**Texto de lectura**
□ □ □
La más reciente novela de Horacio Castellanos Moya, “La sirviente y el luchador” (Tusquets, 2011), es el cierre de una saga de narraciones que tiene como eje la historia de una familia arrastrada al remolino de la violencia política. Esta quizás sea, entre todas, la que más destila crudeza en el lenguaje y en las situaciones que describe.
Escrito por Miguel Huezo Mixco.17 de Marzo. Tomado de La Prensa Gráfica.
No es para menos. La novela transcurre en El Salvador de los años ochenta. La trama es simple: un joven matrimonio es secuestrado por un grupo de hombres fuertemente armados, vestidos de civil, y llevados a las cámaras de tortura del Palacio Negro, el cuartel de la Policía Nacional. En torno a este hecho se juntan las historias de un sicario y ex luchador profesional –conocido como el Vikingo– y María Elena, la empleada de la casa de la pareja que emprende un viaje al corazón de las tinieblas tratando de encontrarlos.
Los lectores de la obra de Castellanos Moya advertirán de inmediato los numerosos vasos comunicantes que existen entre los personajes de esta novela y otras anteriores, como “Donde no estén ustedes” (2004), “Desmoronamiento” (2006) y “Tirana memoria” (2008).
□ □ □
**Entradas del conjunto de datos**
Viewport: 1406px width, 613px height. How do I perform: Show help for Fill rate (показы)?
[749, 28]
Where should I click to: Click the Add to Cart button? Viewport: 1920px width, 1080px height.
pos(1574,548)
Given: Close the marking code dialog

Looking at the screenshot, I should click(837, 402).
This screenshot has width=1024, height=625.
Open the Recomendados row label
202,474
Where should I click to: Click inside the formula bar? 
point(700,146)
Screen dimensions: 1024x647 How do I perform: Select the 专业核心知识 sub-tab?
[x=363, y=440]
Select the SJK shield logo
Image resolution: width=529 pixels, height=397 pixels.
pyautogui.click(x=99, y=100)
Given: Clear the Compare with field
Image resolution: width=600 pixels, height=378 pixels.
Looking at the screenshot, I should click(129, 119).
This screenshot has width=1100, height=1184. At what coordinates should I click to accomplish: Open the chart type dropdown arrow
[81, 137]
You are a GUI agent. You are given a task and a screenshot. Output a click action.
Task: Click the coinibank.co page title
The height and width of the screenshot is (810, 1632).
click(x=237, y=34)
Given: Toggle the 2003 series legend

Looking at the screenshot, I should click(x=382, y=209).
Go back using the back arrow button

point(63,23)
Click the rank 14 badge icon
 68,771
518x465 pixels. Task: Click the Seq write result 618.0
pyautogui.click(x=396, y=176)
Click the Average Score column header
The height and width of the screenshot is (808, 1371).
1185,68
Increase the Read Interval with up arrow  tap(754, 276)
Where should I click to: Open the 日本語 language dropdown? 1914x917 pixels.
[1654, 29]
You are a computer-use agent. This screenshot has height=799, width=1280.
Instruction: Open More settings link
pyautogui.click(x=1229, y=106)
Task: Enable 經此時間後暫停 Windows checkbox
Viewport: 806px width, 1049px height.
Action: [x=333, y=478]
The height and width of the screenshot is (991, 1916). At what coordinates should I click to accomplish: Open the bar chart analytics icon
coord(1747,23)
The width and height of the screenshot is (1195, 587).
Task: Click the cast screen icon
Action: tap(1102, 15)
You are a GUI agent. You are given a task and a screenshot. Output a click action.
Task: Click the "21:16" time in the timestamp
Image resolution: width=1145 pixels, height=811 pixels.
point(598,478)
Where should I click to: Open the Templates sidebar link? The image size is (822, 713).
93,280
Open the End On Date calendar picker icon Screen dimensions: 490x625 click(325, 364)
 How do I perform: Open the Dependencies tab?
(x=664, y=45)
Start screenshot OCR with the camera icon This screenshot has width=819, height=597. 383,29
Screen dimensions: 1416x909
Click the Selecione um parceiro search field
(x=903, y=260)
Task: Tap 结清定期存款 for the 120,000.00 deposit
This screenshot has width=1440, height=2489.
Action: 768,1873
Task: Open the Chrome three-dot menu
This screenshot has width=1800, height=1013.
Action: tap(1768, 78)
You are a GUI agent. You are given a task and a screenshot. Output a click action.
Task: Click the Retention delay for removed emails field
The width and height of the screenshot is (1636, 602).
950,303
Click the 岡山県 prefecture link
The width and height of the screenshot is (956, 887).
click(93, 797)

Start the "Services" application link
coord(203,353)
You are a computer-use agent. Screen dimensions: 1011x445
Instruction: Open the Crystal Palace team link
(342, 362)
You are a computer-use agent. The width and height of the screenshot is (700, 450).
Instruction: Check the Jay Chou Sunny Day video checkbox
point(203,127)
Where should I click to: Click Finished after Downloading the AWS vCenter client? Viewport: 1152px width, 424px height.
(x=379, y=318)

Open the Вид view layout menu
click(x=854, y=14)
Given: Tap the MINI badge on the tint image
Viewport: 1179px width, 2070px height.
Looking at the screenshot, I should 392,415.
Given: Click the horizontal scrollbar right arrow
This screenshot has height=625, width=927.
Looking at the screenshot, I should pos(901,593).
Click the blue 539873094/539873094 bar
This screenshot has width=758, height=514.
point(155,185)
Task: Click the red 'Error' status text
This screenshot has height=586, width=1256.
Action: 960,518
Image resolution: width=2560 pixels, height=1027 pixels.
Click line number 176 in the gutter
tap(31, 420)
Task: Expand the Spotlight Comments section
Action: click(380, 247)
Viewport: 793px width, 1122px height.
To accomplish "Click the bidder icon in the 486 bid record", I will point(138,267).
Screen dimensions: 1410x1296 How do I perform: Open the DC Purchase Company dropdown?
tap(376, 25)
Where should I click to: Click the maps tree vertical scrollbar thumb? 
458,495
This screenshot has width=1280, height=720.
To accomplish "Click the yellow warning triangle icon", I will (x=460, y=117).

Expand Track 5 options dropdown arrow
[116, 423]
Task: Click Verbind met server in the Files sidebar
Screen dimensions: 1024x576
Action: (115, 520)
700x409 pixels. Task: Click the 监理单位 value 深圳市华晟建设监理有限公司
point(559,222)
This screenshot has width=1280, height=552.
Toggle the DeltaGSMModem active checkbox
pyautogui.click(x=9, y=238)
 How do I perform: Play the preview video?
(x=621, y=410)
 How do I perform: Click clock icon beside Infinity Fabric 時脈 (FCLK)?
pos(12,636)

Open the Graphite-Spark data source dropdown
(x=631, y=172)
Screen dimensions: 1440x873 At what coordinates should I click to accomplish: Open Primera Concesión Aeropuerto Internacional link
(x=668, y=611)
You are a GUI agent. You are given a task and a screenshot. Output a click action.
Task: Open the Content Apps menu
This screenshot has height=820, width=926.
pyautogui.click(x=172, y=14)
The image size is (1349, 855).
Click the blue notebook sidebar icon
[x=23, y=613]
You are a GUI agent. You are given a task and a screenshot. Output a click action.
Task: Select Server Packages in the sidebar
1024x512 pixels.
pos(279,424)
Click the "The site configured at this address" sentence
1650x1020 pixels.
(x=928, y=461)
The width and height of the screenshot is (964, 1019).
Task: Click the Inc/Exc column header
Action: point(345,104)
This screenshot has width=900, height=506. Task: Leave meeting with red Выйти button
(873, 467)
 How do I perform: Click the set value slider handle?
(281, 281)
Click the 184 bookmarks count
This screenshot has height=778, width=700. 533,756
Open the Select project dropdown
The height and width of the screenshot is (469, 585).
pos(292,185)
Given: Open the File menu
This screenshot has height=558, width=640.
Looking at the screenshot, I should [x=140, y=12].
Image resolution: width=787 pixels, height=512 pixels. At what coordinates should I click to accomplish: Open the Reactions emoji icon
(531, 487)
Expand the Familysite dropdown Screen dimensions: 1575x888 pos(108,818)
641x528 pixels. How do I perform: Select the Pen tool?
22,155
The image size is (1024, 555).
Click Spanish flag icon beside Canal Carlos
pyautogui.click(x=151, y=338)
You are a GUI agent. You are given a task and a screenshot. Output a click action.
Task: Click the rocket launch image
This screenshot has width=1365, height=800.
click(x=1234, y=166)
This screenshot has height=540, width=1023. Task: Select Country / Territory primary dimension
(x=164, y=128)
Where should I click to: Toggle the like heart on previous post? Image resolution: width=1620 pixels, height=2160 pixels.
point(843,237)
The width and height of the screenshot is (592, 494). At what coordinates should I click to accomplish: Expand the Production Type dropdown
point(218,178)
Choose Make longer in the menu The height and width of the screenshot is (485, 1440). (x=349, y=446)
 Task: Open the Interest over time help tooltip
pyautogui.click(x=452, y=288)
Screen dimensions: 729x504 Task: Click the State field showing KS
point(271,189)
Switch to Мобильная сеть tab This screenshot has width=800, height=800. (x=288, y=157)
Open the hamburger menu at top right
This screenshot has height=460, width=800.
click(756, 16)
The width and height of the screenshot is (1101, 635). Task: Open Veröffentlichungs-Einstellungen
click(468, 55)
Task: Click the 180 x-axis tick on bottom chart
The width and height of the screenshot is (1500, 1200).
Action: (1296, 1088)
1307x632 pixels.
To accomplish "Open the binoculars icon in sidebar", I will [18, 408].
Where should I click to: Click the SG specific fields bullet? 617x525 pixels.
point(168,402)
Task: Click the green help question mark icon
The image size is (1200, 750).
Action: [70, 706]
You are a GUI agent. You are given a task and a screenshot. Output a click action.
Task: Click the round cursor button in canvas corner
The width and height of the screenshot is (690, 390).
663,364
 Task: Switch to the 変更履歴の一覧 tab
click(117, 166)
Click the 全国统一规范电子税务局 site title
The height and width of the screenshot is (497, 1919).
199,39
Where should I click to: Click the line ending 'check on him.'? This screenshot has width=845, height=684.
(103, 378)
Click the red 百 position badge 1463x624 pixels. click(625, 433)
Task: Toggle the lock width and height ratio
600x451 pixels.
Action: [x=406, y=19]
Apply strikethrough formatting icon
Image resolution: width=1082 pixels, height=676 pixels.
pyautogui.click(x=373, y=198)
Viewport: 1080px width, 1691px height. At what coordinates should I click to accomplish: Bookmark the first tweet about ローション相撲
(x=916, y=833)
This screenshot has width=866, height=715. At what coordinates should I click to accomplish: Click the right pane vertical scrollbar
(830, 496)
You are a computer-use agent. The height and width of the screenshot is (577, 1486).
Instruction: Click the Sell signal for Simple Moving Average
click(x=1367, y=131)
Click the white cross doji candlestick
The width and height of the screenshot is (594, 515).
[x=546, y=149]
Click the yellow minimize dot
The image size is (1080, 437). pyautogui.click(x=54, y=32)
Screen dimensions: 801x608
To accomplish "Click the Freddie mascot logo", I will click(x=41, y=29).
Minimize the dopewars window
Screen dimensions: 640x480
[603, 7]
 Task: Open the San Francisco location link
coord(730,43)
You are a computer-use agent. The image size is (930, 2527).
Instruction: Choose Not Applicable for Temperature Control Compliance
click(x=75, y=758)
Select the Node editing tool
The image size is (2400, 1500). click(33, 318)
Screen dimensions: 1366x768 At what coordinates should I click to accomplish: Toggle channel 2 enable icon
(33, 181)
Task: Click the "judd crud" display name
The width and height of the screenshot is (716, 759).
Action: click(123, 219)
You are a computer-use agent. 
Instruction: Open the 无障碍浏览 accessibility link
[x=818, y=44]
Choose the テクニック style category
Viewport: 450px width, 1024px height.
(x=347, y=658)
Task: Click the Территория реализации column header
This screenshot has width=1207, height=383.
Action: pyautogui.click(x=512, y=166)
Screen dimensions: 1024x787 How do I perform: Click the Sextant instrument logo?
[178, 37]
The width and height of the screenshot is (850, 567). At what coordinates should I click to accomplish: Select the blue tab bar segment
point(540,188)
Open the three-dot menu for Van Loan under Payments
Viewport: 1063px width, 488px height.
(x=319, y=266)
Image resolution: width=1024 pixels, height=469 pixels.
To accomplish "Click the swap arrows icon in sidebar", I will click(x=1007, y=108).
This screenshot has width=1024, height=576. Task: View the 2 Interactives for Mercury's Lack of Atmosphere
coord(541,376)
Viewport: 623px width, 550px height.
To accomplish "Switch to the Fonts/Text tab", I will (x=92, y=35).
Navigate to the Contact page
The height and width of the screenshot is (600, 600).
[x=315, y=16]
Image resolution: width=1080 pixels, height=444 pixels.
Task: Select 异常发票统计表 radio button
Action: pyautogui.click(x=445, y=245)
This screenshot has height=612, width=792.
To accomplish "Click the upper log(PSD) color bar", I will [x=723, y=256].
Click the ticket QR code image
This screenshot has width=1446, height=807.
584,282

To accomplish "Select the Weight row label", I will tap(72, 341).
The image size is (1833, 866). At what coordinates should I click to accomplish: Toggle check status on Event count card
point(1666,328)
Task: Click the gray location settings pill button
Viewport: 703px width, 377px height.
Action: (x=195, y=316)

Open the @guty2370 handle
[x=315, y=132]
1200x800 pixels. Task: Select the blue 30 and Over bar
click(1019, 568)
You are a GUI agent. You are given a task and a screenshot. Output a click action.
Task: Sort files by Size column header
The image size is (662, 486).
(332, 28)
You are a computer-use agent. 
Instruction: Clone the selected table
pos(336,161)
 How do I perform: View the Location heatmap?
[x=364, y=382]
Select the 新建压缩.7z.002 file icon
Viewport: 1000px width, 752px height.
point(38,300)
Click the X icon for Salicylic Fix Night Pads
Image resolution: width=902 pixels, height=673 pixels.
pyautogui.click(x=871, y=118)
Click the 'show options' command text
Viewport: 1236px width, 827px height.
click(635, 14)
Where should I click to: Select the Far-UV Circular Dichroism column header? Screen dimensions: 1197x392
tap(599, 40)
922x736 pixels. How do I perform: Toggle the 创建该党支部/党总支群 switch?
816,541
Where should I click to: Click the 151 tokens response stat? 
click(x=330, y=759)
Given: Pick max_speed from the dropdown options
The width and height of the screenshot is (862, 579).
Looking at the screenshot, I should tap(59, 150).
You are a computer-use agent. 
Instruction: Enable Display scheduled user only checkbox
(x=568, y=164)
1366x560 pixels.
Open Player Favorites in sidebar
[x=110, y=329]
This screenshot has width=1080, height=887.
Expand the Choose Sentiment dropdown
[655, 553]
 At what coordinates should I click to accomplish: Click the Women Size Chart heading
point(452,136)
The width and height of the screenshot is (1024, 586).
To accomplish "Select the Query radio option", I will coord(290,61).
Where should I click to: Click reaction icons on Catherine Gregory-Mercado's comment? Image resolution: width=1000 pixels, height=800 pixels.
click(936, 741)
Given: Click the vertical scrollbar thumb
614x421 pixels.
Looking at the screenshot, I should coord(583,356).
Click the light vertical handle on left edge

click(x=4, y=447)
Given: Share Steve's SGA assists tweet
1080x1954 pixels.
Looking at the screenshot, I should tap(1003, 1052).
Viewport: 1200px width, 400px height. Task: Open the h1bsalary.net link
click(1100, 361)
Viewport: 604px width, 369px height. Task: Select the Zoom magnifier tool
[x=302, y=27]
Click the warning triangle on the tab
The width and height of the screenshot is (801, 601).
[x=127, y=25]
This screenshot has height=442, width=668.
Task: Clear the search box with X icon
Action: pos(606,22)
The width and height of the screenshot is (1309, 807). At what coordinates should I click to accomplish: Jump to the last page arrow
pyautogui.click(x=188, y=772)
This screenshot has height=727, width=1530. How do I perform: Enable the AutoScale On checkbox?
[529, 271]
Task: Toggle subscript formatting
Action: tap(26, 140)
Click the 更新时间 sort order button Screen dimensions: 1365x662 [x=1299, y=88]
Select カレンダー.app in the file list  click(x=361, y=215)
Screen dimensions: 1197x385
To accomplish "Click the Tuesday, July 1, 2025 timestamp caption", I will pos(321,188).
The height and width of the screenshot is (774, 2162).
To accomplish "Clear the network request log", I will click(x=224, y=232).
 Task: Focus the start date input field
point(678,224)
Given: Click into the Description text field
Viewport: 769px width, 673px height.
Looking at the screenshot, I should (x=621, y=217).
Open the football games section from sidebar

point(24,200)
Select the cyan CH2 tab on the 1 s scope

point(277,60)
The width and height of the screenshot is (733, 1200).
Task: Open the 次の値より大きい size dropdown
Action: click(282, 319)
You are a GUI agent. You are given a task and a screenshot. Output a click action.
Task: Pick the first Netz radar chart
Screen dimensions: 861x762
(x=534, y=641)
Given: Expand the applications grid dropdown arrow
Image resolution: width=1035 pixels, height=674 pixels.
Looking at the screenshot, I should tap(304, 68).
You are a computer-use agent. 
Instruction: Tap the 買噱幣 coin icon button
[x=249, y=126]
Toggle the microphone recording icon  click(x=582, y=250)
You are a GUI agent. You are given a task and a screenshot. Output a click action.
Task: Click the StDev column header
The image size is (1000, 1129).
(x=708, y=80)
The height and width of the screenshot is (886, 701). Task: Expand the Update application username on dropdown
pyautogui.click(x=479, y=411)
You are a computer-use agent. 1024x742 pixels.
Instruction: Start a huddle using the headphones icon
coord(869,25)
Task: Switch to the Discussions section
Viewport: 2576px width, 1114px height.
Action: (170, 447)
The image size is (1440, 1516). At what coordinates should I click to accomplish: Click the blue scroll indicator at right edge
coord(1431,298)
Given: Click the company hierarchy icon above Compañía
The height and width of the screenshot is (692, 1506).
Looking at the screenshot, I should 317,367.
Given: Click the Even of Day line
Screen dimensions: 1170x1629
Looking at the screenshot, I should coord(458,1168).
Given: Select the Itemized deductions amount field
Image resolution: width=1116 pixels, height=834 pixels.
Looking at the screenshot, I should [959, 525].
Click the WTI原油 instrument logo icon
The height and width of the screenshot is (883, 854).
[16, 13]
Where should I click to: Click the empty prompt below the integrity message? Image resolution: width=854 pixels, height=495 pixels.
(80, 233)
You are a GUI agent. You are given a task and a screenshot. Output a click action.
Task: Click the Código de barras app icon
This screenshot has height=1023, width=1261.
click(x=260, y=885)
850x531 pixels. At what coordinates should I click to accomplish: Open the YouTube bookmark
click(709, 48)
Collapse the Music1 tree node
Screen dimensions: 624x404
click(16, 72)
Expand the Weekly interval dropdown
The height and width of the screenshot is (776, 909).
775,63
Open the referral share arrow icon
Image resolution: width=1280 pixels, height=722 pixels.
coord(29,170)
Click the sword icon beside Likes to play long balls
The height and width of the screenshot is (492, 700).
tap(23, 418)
□ □ □
**Ejercicios**
A – Según el texto sobre «La sirviente y el luchador», ¿con qué apodo se conoce al sicario y ex luchador profesional?
B – Prosigue el texto sobre «La sirviente y el luchador» a partir de su última oración.
Los datos constituyen un material aparte, sin relación con el texto.

**Respuestas**
A – Se le conoce como el Vikingo.

B –
Horacio describe la época con toda su crueldad. Por ejemplo, produce un minucioso registro de las violentas relaciones entre los torturadores y los “macheteros”, en las inmundas oficinas y pasillos del cuerpo policial. El Vikingo es el más viejo de todos y sufre el escarnio de sus compinches. Estos, a su vez, se disputan entre sí los cuerpos de sus víctimas no solo para aplicarles las más atroces técnicas del suplicio, sino también para procurarse placer sexual. El Vikingo, pese a sus males, participa en aquel festín. “Toma a la muchacha por el cabello y la alza, como se alza por la nuca a las perritas de raza.”
La novela incursiona también en el mundo interior de María Elena. “Flaca, huesuda, la nariz corva; lleva un vestido ligero, color crema: el pelo entrecano, lacio.” Ella vive aferrada a un sentido de fidelidad hacia sus patrones. Guarda, además, el origen de su hija, Belka, como oscuro secreto personal. El único que lo conoce es, paradójicamente, el Vikingo. Belka, que trabaja como enfermera en el Hospital Militar, es seducida por el médico jefe y reclutada para atender en secreto a los sicarios que resultan heridos en las operaciones encubiertas contra los opositores.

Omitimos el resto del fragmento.